Not that long ago, the UK was considered a laggard in the deployment of fibre broadband, but research from financial ratings firm Moody’s claims this is no longer the case.
The research stated that the market is driven by BT’s accelerated roll-out and the contribution from its infrastructure competition in the form of Virgin Media O2 (VMO2) and CityFibre, but points out that altnets are still deploying networks despite higher interest rates and inflation “painfully” undermining their plans.
Establishing a baseline for its study, Moody’s noted that fibre broadband roll-outs have accelerated rapidly in the UK since 2020, when the UK had one of the lowest penetration rates for full-fibre/fibre-to-the- premise (FTTP) in Europe.
While BT, through its broadband provision division Openreach, VMO2 and a range of alternative infrastructure operators (altnets) such as CityFibre, had ambitious plans to cover most of the UK with full-fibre by 2025, Moody believed these plans were subject to execution risk. Among the reasons outlined for this was that the UK had a poor track record in rolling out full-fibre over previous years.
Yet, as of 2023, this picture has changed markedly, mostly because BT has accelerated its fibre roll-out and that overall full-fibre penetration is around 50% of UK households. This means the UK has moved well ahead of countries such as Germany and Belgium, which both ranked similarly in 2020 for fibre roll-out. The latter point and the general speed of UK fibre deployment notwithstanding, this still meant UK fibre penetration continued to lag European average levels.

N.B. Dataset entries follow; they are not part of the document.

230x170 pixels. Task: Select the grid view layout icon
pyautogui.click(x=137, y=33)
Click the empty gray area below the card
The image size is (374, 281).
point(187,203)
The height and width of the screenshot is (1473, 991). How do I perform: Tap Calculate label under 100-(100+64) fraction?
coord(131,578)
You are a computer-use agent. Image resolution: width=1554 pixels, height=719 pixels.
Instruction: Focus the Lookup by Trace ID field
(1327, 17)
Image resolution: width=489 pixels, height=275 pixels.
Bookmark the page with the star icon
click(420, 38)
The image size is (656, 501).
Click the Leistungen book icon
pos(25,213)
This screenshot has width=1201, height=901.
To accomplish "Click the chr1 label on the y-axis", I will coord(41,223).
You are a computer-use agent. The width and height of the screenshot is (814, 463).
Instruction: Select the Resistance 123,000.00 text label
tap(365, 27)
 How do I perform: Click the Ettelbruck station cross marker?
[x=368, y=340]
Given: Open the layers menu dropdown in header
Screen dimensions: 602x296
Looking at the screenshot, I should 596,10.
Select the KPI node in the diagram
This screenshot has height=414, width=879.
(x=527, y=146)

“Full-fibre is a key tool for BT in fending off competition from the likes of CityFibre and retaining customers. However, the network is costly and high capital spending will weigh on the company’s credit quality in the next few years,” commented Luigi Bucci, associate vice-president, analyst at Moody’s Investors Service, commenting on the research.
“Altnets also continue building networks despite higher interest rates and inflation threatening their plans. This should lead to some consolidation among the altnets. Overall progress in rolling-out full-fibre is indeed notable, however, most operators’ plans are ambitious and therefore subject to execution risk.”
Despite the acceleration in UK roll-out, around 15 million UK households are still unable to access full-fibre services, and there are long-standing fears of a digital divide in the UK.
Moreover, Moody’s pointed to the fact that UK full-fibre take-up rates remained low at below 30%, which is a key risk for operators who are spending tens of billions of pounds with uncertain prospects for return on their network investments. Moody’s also noted that BT has said it aims to reach take-up of around 40% in March 2026 from 30% in March 2023 and expand this number gradually thereafter. Take-up rates are typically lower for altnets, at around 20%, according to the Independent Network Cooperative Association (INCA).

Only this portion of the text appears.